After the WTA Dark Divide campout my sons and I went to Mt. St. Helens. We stopped briefly by the Miner's Car, which I found sobering, before hiking the Harmony Trail #224 down to Spirit Lake.
Low alder, salmonberry, devils club, mountain ash, and fireweed have grown up around the bleached bones of fallen cedar and hemlock giants. The shrubs were well brushed back from the trail. The mountain ashes were in berry, and the fireweed seed pods were nearly ready to burst open and spread their cottony fluff. Pearly everlasting was everywhere. Blueberries were ripe but small and uninteresting after this dry summer.

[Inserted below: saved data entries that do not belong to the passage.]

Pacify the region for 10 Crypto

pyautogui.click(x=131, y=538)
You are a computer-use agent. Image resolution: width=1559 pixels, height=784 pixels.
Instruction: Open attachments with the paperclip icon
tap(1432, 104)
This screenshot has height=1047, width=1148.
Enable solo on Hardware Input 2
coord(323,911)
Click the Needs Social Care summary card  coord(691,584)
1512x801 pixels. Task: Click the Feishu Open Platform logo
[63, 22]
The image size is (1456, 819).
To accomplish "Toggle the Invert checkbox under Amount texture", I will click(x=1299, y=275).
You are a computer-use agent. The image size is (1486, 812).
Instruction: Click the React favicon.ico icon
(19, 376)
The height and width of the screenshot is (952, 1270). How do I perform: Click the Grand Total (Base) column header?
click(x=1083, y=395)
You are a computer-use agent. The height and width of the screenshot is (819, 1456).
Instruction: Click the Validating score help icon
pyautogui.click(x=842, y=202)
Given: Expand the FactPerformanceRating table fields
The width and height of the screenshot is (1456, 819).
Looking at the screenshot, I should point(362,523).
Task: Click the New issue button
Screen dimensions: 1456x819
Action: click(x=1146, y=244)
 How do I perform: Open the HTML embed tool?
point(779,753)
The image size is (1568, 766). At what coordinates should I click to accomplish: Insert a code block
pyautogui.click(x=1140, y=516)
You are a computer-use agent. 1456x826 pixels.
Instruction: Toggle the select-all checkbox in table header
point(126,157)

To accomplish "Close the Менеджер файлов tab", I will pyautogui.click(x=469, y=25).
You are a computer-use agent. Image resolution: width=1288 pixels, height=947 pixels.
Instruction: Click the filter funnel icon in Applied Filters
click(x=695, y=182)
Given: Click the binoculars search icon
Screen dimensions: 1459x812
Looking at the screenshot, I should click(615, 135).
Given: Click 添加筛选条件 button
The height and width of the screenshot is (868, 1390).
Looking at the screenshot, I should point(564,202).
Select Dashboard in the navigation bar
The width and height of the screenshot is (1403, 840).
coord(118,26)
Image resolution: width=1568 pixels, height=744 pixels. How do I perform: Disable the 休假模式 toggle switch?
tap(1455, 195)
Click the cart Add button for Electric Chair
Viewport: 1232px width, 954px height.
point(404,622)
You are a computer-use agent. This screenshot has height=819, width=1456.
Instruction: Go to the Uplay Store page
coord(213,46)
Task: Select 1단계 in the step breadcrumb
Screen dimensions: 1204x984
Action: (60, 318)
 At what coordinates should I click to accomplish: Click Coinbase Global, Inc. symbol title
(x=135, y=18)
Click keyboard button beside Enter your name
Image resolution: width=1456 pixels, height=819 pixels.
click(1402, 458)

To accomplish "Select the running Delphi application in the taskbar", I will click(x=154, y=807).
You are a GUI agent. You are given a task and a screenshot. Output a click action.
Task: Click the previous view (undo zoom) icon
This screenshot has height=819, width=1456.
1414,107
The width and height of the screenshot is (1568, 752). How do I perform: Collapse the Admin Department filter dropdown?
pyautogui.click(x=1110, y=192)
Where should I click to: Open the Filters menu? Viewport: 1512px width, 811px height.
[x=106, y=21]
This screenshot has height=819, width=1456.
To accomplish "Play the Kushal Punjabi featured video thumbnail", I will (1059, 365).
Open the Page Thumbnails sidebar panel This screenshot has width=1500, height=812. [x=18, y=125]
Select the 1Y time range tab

Closer to the lake, where the brush was much thinner, clumps of lupine and penstemon abounded in the ash. A very few still had blooms. Blueberry leaves had already turned wine-color and were starting to fall. Ground squirrels boldly scampered about with their tails straight up like the masts of sailing ships.
A Forest Service interpreter came by as we approached the lake. She was a fountain of knowledge about the eruption, though she must have been a baby when it happened - if she had even been born yet.
Logs cover the north end of Spirit Lake by Harmony Creek flows. The creek is clear and pretty, cascading gently over a low rocky drop before feeding the lake beneath a log jam. The boys enjoyed themselves among the logs while I listened to the Interpreter describe the effects of the eruption on Spirit Lake. The hillsides are still pretty barren here where the avalanche pushed the lake hundreds of feet out of its bed and scoured away the topsoil.
I contemplated Harmony Falls, Harmony Lodge and Harry Truman's Lodge, now drowned more than 200 feet beneath the surface of the lake, and thought about having camped at Spirit Lake when I was young.